Listen to this article here
As conservative leaders across the country create a climate of confusion through book bans, Carter G. Woodson’s legacy remains proof that nothing can suppress the truth.
Born in 1875 to parents who were formerly enslaved, Carter G. Woodson largely taught himself to read and write, becoming an author, scholar and historian. Most notably, he launched “Negro History Week” in 1926 to showcase the contributions of Black Americans.
Coinciding with the birthdays of Abraham Lincoln and Frederick Douglass, the success of Negro History Week led to an even larger recognition of Black history.
Carter G. Woodson died in 1950 at the age of 74, decades before Black History Month would be cemented in American culture in 1976. Yet, his legacy continues to live on as schools and communities across the nation celebrate and honor the immense contributions of Black people.
Early life of Carter G. Woodson
Even as some communities seek to remove culturally relevant knowledge from America’s classrooms and libraries with book bans today, Woodson embarked on a mission to make Black people proud of their heritage and to illuminate the true, full history of the United States.

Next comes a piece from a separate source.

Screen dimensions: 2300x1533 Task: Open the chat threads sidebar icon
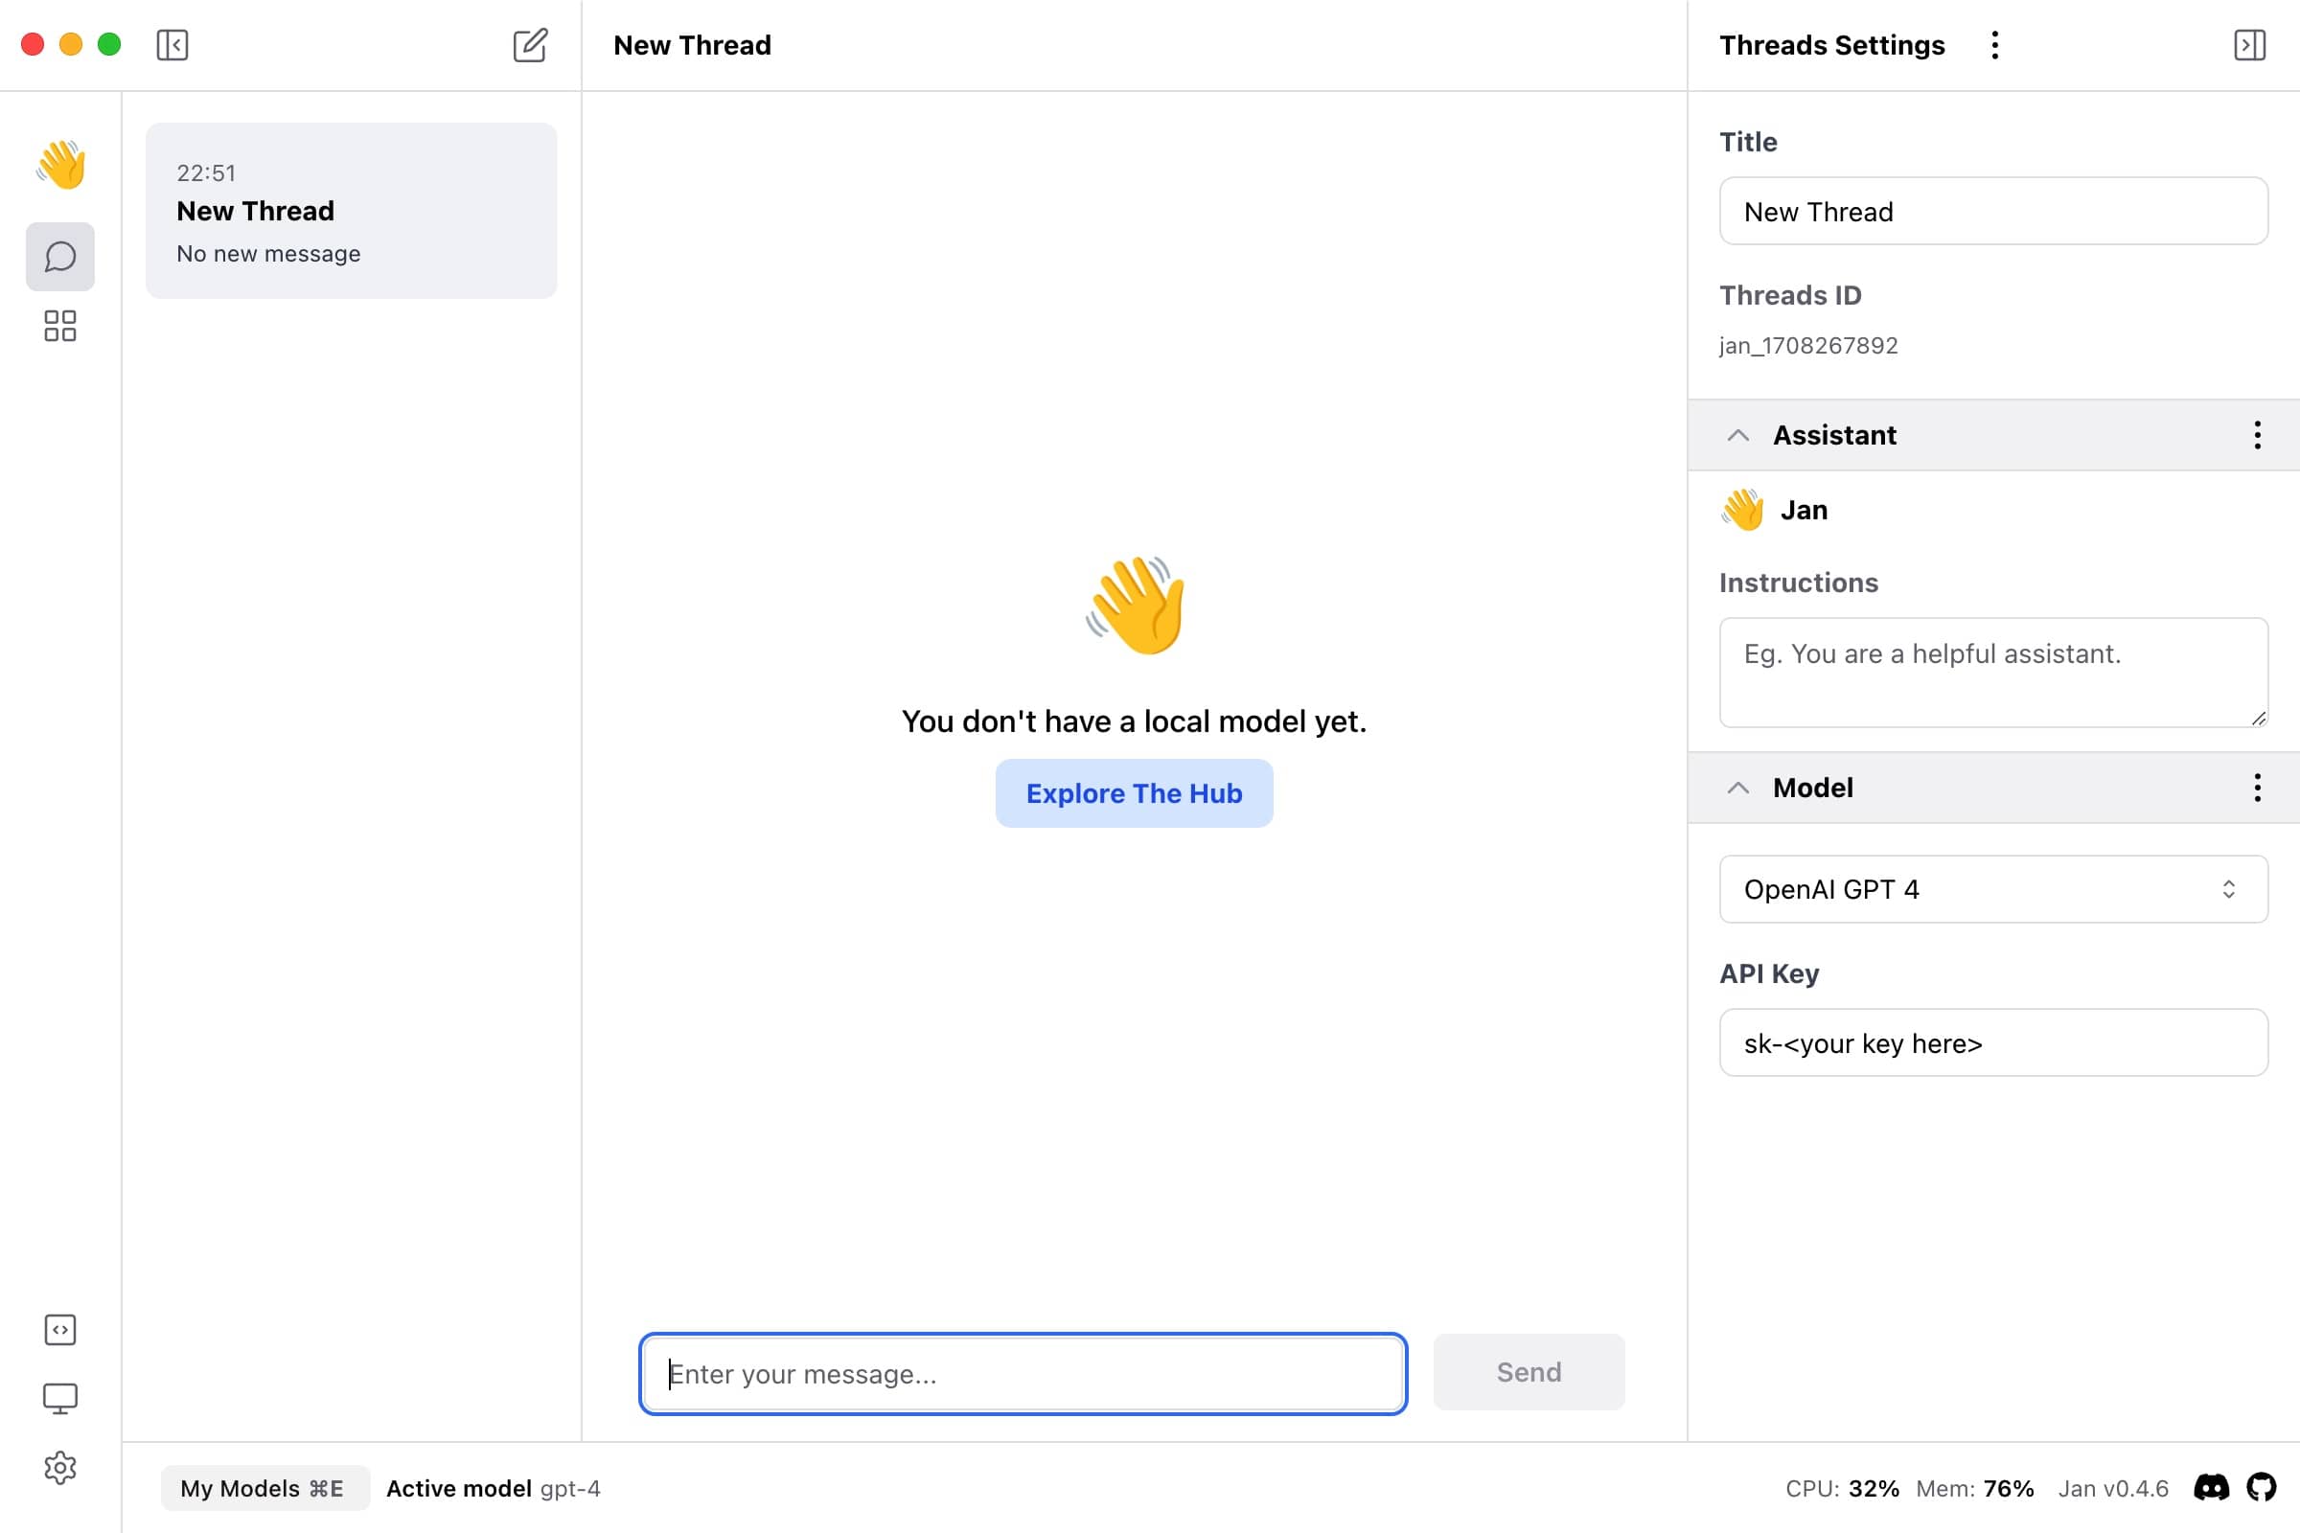click(61, 257)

Carter G. Woodson remains famous for books he published, such as “The Miseducation of the Negro (1933). Yet, his journey began on a small farm in West Virginia.

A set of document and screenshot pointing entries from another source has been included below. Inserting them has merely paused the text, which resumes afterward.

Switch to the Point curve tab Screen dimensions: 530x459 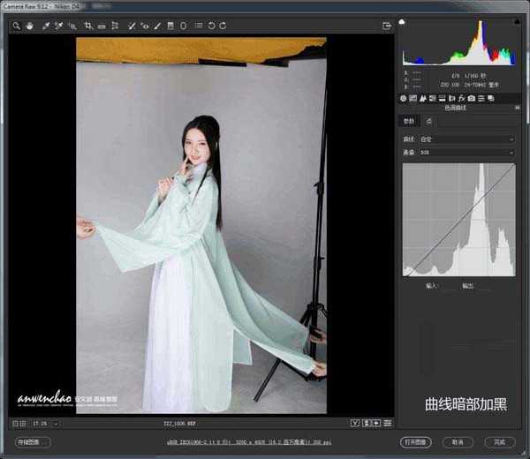(428, 122)
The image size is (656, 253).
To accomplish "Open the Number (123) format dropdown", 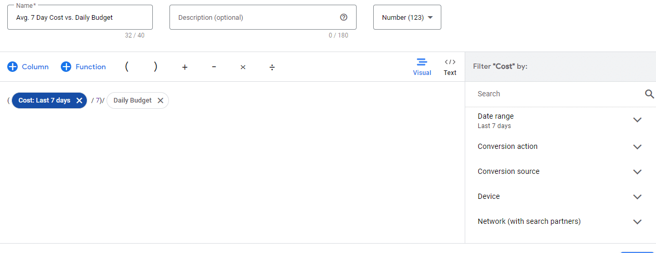I will coord(407,17).
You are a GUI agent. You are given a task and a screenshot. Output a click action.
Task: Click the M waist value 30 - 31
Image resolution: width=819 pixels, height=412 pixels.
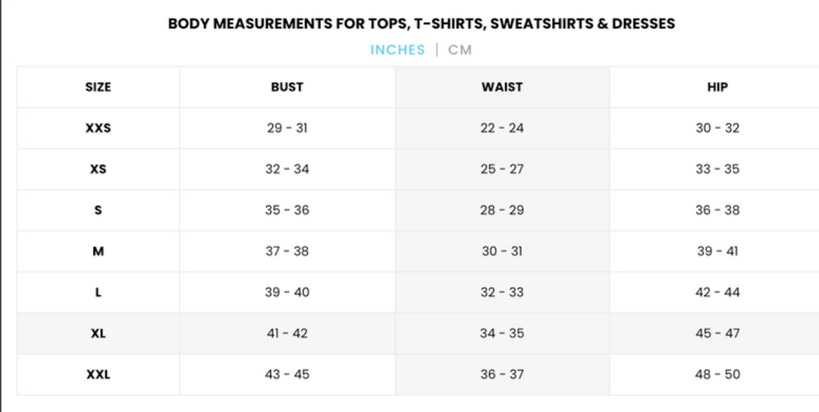(502, 251)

Working in coal mines as a young boy, his education was erratic, forcing him to largely teach himself. He mastered common school subjects by the age of 17, according to the NAACP
After graduating high school, he eventually worked as a teacher and school principal. After working abroad for a few years, he became the second Black man to secure a master’s degree in the U.S. after W.E.B. Dubois.
Woodson went on to serve as the Dean of the College of Arts and Sciences at acclaimed HBCU Howard University. Yet, it wasn’t until he sought to enter traditionally White historical associations that his dedication would be put to the test. A rejection would ultimately lead to the embrace of Black History Month.

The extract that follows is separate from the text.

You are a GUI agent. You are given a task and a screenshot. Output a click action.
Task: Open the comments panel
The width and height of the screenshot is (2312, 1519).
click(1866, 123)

No seat at the table, so he created his own
Ultimately, he was barred from attending American Historical Association conferences, which overlooked and ignored Black history. With the organization refusing to give him a seat at the table, Woodson decided to create his own.
With the help of generous donors, Woodson founded The Association for the Study of Negro Life in 1915. The Chicago organization became hugely successful, inspiring Woodson to create a scholarly Journal of Negro History.
Eventually, his endeavors led to the establishment of Negro History Week, a hugely successful event every second week of February. It became the precursor to today’s Black History Month.
It remains to be seen what kind of damage book bans will inflict on society, but according to Carter G. Woodson, the immense power of unlocking or locking away knowledge has a profound effect.
“When you control a man’s thinking you do not have to worry about his actions. You do not have to tell him not to stand here or go yonder. He will find his ‘proper place’ and will stay in it. You do not need to send him to the back door. He will go without being told. In fact, if there is no back door, he will cut one for his special benefit. His education makes it necessary.”